D: Post Covid come “supporterete” sponsor e rights holders nel nuovo panorama dello sport italiano?

R: Secondo me questo periodo è straordinariamente positivo per intraprendere dei percorsi di sponsorship. Il Covid-19 ci ha portato a vedere lo sport e a fruire dello stesso uscendo dai luoghi tradizionali, come, ad esempio, gli impianti sportivi. Si sono moltiplicate diverse tipologie di progettualità, che, le realtà impegnate in questo “sistema”, devono essere sempre più in grado di declinare e realizzare. Più in generale, però, non esiste sport senza pubblico e il valore del “ticketing” sarà sempre fondamentale e anzi, nelle politiche dei club, dovrebbe prendere più forza. Ma il Covid-19 ci ha insegnato che esistono anche altre modalità di sfruttamento del match event (sia prima che dopo) e su questo gli addetti ai lavori dovranno lavorare nei prossimi anni. Il momento della partita diventa per certi versi un piccolo momento di come il tifoso vive l’evento collegato alla squadra del cuore. Sempre nel futuro gli sport makers potranno lanciare delle “Call To Action” (CTA) anche attraverso gli accordi di sponsorizzazione per vivere l’evento in maniera diverso rispetto al passato. 

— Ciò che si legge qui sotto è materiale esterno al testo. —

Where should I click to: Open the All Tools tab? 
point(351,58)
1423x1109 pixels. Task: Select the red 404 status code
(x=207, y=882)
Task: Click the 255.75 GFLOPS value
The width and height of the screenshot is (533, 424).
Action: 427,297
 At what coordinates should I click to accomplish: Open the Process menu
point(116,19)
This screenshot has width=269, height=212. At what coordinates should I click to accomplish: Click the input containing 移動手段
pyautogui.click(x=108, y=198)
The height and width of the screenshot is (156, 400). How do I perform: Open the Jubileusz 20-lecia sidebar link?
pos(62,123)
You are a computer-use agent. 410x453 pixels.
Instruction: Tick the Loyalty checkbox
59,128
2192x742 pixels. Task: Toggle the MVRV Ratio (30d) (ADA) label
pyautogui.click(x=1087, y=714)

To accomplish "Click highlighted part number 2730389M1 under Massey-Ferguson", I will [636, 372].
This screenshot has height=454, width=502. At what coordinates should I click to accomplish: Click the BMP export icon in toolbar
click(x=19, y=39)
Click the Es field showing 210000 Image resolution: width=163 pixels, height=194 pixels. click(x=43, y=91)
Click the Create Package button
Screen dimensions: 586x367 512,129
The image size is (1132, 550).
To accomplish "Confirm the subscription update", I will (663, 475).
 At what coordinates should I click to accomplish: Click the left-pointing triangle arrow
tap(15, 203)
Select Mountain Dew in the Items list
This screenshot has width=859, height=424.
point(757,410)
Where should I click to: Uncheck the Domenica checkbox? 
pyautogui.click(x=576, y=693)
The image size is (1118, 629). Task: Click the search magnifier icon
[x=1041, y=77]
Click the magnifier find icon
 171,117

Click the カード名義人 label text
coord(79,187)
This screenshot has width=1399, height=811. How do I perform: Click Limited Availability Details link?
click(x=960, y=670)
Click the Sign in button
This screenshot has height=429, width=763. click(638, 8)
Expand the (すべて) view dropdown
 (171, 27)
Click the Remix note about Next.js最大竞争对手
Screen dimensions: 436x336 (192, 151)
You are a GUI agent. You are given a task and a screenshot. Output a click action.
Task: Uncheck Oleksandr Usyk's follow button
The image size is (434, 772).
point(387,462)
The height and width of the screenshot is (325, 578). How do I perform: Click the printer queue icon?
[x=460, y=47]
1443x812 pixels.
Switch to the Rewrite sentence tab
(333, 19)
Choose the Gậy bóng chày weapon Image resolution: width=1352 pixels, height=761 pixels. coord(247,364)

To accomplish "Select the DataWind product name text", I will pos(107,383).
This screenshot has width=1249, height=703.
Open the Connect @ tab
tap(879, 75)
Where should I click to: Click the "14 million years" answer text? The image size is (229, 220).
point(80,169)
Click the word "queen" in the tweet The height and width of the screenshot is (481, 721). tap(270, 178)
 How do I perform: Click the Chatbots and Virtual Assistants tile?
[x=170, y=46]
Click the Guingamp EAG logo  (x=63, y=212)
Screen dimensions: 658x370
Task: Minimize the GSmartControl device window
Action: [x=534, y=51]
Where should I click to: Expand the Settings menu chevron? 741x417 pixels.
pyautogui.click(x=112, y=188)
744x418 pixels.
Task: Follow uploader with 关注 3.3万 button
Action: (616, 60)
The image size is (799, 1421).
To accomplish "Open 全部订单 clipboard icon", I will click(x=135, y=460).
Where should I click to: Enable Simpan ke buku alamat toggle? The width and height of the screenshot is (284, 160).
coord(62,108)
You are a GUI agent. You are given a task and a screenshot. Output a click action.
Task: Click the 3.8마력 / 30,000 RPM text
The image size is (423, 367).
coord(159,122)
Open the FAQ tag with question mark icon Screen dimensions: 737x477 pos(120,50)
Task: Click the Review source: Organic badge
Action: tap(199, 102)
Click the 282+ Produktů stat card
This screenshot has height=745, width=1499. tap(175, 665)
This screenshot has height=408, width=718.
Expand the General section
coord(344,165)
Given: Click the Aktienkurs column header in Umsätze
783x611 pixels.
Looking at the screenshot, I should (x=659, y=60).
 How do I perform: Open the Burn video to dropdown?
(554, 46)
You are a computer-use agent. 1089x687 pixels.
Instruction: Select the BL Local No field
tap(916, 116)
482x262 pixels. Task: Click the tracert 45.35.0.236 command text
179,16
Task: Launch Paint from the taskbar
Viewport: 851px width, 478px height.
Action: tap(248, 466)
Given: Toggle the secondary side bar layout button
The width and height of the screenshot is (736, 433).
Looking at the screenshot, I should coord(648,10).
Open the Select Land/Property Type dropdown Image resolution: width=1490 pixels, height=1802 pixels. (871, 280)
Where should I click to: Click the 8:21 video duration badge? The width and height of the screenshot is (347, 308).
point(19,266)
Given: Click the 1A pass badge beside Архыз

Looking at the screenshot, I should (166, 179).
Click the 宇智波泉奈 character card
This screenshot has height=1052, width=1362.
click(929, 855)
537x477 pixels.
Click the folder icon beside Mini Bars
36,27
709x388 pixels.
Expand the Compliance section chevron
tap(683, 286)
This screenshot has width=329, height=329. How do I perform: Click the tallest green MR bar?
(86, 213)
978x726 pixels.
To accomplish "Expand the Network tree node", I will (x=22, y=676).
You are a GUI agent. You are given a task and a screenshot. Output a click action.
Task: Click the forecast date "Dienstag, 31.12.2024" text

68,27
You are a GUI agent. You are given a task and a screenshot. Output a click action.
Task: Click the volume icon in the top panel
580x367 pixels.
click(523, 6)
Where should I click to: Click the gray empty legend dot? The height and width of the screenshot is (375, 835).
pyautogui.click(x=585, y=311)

D: Quali sono i principali progetti di SGPlus attivati nel settore della responsabilità sociale?

R: Ne facciamo tanti come struttura su base annua, sviluppando soprattutto temi come la responsabilità ambientale, il green e l’economia circolare.
L’altro tema su cui puntiamo è quello della riqualificazione urbana. Per certi versi anche più complesso per il suo impatto sui diversi territori, ma è un tema che ci sta a cuore perchè tocca la pratica quotidiana delle persone. 

Responsabilità sociale collegata all’ambiente SG Plus ci sta investendo sicuramente molto. Lavoreremo su un paio di progetti in ambito scolastico, su due livelli (primaria e secondaria) e su un team congiunto di atleti e ricercatori. Sport e Scienza che, per la prima volta, si uniscono per sensibilizzare i giovani su diversi temi (coinvolgendo anche le famiglie). Messaggi “alti”, ma declinati anche attraverso piccoli gesti (come ripulire la palestra della scuola) per muovere e sollecitare la coscienza delle persone.